A 40-page plan of action drawn up by the Organization for Economic Cooperation and Development was revealed at the G20 summit in Moscow on Friday. A global economic team of 20 nations has endorsed a proposal to rein in tax avoidance practices used by Apple, Google, and other firms.
“The proposal aims to develop rules over the next two years preventing companies from escaping taxes by putting patent rights into shell companies, taking interest deductions in one country without reporting taxable profit in another, and forcing them to disclose to regulators where they report their income around the world,” wrote reporters Jesse Drucker and Rainer Buergin.
Apple and other companies have been accused of using subsidiaries in Ireland and the Netherlands to take advantage of low international tax rates.
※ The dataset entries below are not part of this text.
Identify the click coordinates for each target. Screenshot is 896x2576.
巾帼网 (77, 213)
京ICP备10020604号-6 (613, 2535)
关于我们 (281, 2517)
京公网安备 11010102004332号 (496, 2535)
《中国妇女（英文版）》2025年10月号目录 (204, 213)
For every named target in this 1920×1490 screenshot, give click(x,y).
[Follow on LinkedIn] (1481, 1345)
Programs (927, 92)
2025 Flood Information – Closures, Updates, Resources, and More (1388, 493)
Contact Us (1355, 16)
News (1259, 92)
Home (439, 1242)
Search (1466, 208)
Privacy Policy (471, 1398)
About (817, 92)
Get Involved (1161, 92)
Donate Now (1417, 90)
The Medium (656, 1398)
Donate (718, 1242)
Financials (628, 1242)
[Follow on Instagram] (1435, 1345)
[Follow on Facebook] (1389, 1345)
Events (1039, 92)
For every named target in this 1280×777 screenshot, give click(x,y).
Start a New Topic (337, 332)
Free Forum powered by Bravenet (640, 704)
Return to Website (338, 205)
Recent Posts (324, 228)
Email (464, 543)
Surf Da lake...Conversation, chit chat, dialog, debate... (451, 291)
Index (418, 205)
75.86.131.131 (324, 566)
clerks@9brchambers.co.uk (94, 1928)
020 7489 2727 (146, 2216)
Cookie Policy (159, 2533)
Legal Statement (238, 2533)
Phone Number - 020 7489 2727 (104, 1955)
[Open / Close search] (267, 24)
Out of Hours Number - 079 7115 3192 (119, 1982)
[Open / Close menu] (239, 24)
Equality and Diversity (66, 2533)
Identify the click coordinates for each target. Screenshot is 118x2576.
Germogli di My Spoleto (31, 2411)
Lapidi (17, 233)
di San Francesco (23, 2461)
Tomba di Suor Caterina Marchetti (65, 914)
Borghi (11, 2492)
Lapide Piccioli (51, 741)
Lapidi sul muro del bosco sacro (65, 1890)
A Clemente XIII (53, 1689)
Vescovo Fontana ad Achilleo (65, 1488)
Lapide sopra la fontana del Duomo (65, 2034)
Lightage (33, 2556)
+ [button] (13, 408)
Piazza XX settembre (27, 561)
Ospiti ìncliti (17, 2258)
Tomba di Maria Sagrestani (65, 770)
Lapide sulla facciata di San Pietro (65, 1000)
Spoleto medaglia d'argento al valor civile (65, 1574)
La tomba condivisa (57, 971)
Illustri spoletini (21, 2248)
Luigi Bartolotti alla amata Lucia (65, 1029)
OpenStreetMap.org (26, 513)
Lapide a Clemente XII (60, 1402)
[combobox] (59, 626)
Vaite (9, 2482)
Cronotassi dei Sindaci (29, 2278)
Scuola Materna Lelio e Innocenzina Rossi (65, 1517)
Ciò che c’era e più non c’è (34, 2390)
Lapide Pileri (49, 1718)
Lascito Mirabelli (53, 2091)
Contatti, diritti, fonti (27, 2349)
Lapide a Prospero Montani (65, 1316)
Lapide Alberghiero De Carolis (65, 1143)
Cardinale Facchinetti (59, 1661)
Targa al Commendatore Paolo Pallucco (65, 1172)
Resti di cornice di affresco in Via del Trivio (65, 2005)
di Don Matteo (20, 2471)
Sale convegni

It is reported that countries that normally accommodate such practices, the Netherlands and Switzerland among them, will back the plan.
Apple is able to avoid paying domestic taxes in the U.S. on its international sales through a process known as the “Double Irish” method. Named as such, because companies are required to set up two Irish companies to utilize the loophole. One company owns the intellectual property rights, and the other licenses those same rights to keep its profits low.
Profits that are collected through the second company are taxed at a rate of 12.5%, compared to the 35% international tax rate imposed by the United States.
The strategy has been referred to by Pascal Saint-Amans, director of the OECD’s Centre for Tax Policy, as “double non-taxation.”